July 31


  • Heirloom tomatoes

Meadow Acre:

  • Basil

Bow Tide Farms:

  • Shishito peppers

Shalom Farms:

  • Green beans

Community Food Collaborative:

  • Yellow zephyr squash


  • Yellow peaches

From Food52 food blog August 2011

Summer Squash & Green Bean Salad

Serves 4


1 Zucchini, thinly sliced in a mandoline or julienned lengthwise
1 Yellow squash, thinly sliced in a mandoline or julienned lengthwise
12 ounces Green beans or haricot vert
3/4 cup Crumbled feta
2 tablespoons Tightly packed parsley
1 tablespoon Lemon zest
1 Lemon juice
2 teaspoons Cloves garlic, minced
3 tablespoons Olive oil
1 teaspoon White wine vinegar
1/4 teaspoon Crushed red pepper flakes
Kosher salt & pepper
1/2 cup Sliced cherry tomatoes {optional} (Or try using those delicious and flavorful heirloom tomatoes in this week's box!)


Prepare an ice bath with cold water and ice cubes in a large bowl, and bring a pot of salted water to a boil.
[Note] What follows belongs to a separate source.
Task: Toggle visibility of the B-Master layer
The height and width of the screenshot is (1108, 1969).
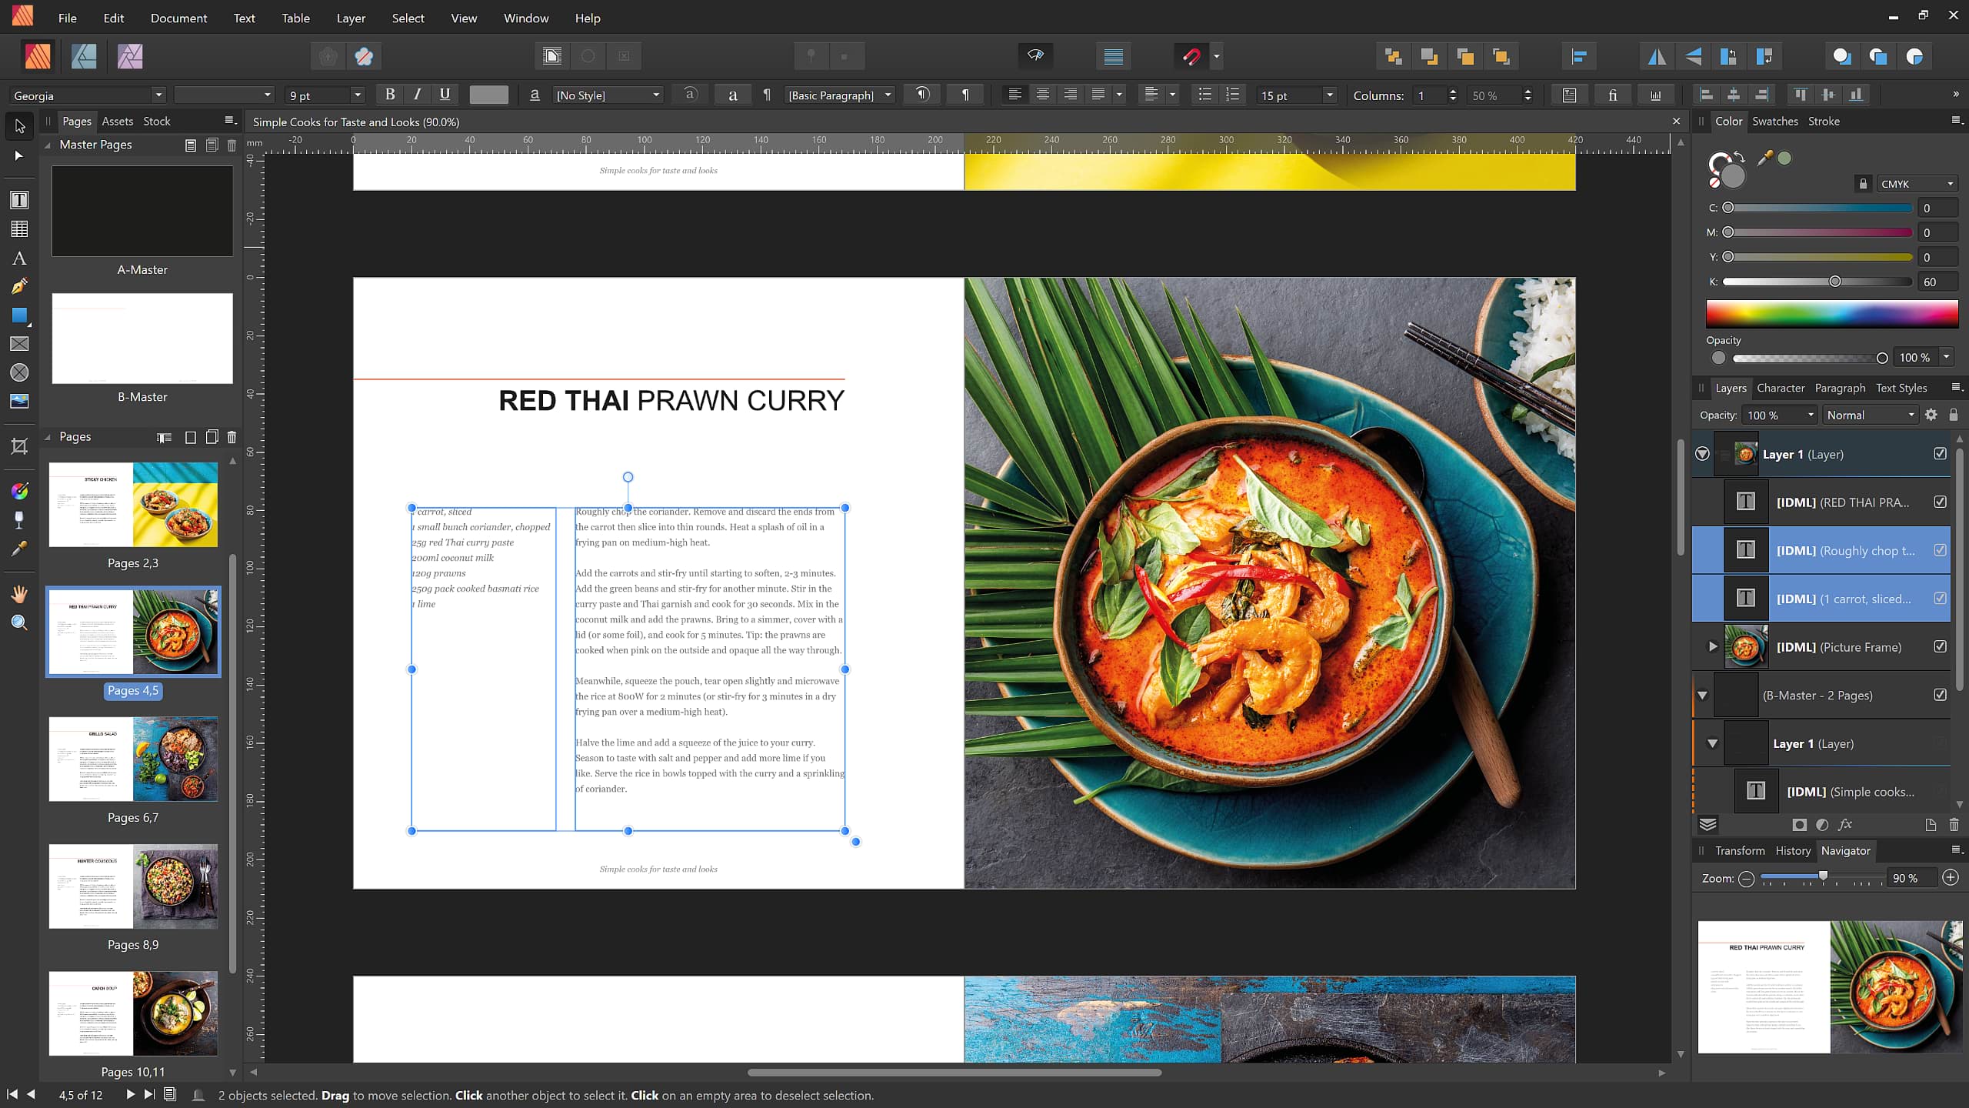Action: coord(1939,695)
Once the water is boiling, blanch the green beans for two minutes. Immediately remove the beans from the pot and submerge them in the ice bath until cool. Remove them from the ice bath and path dry. Place in a large mixing bowl and set aside.

Add the sliced zucchini, squash, feta and cherry tomatoes {if using] to the mixing bowl. In a food processor, add the olive oil, white wine vinegar, parsley, lemon zest, and minced garlic. Season with salt, pepper, and stir in the red pepper flakes. {Note, this dressing is pretty dense. That's intentional. Zucchini and squash carry a lot of moisture.}

Pour the dressing over the vegetables. Toss all veggies are nicely coated in dressing. Sprinkle with any additional lemon zest and parsley, season with any additional salt and pepper to taste, and serve.

From Veggie Don't Bite food blog August 2016; modified for heirloom tomatoes

Spaghetti with Charred Tomatoes and Shishito Peppers

Serves 4


2 LBS Heirloom tomatoes, quartered
3 cups shishito peppers
10 cloves fresh garlic
1 loosely packed cup basil
1 teaspoon Himalayan pink salt
dash of ground black pepper
drizzle of veggie broth or your favorite roasting oil if you use oil , low sodium if needed
16 ounces spaghetti (Try some of our Ancient Harvest GF Quinoa Penne or Shells for a gluten free option! They are soo good!)
Parmesan cheese for topping (optional) (Or just a sprinkle of nutritional yeast for a great vegan option!)


Preheat oven to 375°F (190°C). Wash tomatoes, peppers and basil.

Place in a large bowl with garlic and add salt, pepper and broth or oil. Mix well to coat.

Place on a parchment lined cookie sheet and bake for about 45 minutes or until they begin to char. Start checking at 35 minutes as oven temps can vary.

While the veggies are roasting, cook spaghetti according to package directions.

When veggies are done, mix in with spaghetti and top with parmesan. Devour.